_Exercise_
The first line of the entries below, the line containing "Task: Switch to the Running tab", and every line between them should be repeated exactly, and nothing else.

_Data for the task_

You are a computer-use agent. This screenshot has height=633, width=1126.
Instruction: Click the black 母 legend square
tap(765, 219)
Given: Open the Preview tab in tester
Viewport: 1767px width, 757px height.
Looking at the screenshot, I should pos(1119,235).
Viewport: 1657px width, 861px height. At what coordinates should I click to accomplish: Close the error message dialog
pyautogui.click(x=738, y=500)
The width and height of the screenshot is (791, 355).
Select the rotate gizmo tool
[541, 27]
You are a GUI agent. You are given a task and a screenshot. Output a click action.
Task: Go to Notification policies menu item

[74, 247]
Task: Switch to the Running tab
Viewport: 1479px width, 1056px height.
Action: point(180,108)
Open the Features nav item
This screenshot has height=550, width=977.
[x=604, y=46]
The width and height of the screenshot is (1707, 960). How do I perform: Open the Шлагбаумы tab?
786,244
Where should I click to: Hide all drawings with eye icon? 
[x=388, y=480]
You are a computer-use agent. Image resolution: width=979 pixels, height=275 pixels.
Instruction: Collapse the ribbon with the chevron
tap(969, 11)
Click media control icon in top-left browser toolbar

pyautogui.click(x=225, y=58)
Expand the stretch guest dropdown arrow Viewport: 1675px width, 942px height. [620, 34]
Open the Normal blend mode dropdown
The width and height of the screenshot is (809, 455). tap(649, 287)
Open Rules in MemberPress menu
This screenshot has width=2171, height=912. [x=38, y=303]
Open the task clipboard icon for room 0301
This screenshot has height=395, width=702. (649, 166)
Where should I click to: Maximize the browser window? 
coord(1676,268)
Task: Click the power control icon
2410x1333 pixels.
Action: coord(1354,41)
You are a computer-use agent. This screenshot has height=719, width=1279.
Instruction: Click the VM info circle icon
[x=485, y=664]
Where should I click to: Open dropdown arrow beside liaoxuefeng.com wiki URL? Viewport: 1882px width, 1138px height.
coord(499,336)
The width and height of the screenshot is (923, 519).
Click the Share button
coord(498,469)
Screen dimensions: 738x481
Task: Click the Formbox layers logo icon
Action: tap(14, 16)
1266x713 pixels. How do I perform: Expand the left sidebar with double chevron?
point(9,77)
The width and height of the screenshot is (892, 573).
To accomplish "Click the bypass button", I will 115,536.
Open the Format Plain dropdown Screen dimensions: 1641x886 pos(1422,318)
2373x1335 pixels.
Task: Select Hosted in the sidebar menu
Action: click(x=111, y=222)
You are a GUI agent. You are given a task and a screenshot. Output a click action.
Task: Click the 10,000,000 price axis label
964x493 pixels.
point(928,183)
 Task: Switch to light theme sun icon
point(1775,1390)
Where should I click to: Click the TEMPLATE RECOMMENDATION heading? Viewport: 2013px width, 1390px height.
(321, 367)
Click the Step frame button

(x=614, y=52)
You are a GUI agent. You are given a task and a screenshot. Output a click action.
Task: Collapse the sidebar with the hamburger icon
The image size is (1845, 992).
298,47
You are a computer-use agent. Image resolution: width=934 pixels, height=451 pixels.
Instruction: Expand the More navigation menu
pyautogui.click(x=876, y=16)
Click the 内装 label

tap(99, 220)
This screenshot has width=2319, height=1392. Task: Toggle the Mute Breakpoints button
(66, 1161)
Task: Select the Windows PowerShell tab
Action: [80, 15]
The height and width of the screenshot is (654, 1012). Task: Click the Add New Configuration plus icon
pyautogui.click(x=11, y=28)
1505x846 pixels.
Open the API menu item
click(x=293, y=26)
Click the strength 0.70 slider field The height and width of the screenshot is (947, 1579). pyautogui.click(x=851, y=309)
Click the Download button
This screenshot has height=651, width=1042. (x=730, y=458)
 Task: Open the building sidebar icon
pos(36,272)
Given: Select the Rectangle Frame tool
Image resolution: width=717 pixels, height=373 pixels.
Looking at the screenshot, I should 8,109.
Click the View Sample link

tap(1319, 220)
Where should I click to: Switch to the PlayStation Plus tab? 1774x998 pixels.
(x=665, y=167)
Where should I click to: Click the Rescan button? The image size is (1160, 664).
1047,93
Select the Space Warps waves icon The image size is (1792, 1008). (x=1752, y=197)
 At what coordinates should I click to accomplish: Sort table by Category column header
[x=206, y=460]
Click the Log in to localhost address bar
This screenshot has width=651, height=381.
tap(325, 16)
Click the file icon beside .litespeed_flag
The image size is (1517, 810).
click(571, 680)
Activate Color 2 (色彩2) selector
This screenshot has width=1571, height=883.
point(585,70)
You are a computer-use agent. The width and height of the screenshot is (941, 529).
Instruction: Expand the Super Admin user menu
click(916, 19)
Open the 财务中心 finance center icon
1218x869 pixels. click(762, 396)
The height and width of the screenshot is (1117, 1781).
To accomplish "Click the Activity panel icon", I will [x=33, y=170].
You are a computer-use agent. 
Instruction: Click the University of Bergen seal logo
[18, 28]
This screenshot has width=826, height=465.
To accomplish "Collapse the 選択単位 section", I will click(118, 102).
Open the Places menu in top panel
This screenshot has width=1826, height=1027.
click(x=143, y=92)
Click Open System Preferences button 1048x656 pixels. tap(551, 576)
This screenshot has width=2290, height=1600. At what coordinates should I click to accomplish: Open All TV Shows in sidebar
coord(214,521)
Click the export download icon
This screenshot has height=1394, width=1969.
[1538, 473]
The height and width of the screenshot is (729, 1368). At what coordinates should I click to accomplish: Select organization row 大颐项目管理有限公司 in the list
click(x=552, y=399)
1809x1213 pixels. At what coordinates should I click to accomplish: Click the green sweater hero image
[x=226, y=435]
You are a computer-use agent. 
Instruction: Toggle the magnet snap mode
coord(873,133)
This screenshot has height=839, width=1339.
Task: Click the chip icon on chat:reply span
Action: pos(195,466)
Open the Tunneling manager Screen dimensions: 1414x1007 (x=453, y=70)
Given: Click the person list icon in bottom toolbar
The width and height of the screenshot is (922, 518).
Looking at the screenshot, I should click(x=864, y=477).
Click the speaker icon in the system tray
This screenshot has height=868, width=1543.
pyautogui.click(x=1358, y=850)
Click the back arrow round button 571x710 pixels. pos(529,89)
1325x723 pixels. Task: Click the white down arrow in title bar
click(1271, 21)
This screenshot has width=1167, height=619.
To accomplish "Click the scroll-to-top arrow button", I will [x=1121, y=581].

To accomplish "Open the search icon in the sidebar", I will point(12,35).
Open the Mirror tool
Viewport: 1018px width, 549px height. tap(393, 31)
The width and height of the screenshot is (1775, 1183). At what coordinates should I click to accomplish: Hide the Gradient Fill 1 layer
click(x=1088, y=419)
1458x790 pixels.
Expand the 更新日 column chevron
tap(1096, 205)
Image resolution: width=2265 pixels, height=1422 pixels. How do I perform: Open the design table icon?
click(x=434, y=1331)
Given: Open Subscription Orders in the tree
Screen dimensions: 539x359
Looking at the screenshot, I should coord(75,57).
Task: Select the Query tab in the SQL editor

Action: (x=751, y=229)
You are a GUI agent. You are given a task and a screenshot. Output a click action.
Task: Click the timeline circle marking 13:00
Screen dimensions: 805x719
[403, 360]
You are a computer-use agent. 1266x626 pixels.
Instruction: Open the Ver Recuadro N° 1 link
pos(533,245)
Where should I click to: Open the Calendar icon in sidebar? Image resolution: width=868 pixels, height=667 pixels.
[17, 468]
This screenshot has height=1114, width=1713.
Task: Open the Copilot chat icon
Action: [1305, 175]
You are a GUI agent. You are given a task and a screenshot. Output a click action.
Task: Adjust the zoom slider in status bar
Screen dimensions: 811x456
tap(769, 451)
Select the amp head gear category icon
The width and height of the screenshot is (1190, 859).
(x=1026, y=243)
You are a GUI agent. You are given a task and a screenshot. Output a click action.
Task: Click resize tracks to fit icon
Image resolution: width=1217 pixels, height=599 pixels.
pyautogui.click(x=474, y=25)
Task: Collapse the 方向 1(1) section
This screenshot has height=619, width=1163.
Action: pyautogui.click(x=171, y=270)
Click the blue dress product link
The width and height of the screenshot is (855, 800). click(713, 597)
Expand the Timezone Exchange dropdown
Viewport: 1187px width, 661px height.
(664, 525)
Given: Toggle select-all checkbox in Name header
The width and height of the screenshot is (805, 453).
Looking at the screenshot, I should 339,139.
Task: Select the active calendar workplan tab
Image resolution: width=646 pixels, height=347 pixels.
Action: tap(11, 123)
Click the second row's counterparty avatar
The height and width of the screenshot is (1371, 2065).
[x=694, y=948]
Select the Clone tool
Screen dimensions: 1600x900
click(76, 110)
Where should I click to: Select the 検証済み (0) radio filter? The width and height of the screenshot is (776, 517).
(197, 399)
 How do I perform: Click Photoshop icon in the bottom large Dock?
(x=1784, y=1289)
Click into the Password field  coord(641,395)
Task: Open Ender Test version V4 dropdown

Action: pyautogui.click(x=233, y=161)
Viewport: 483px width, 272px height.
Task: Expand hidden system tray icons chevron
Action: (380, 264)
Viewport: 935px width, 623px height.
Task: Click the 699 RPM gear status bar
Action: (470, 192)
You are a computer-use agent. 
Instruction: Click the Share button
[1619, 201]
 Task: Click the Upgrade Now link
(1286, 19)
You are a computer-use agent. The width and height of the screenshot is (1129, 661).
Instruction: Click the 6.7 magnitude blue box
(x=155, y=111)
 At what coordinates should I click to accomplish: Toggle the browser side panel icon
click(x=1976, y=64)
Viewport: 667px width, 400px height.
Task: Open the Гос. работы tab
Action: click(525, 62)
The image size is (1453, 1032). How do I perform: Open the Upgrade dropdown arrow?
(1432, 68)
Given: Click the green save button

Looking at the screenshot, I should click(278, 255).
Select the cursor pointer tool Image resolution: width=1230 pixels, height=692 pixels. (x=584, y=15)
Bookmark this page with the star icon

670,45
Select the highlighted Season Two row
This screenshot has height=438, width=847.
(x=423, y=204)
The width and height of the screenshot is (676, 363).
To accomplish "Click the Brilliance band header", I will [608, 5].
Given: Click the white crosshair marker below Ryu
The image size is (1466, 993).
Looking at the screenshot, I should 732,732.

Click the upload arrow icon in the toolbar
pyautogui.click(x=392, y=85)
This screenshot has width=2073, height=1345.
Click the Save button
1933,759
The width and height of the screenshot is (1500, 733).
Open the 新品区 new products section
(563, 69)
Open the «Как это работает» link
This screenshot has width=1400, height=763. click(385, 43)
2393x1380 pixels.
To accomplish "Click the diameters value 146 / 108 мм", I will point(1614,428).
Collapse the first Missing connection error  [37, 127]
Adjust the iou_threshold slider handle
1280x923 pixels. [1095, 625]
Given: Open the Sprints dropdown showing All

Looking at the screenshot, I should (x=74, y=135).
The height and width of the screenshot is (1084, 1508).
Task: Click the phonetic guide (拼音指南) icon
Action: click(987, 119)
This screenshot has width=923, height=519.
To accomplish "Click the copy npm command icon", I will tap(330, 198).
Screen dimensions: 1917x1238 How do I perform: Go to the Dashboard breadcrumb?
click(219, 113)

_Written response_
You are a computer-use agent. This screenshot has height=633, width=1126.
Instruction: Click the black 母 legend square
tap(765, 219)
Given: Open the Preview tab in tester
Viewport: 1767px width, 757px height.
Looking at the screenshot, I should pos(1119,235).
Viewport: 1657px width, 861px height. At what coordinates should I click to accomplish: Close the error message dialog
pyautogui.click(x=738, y=500)
The width and height of the screenshot is (791, 355).
Select the rotate gizmo tool
[541, 27]
You are a GUI agent. You are given a task and a screenshot. Output a click action.
Task: Go to Notification policies menu item

[74, 247]
Task: Switch to the Running tab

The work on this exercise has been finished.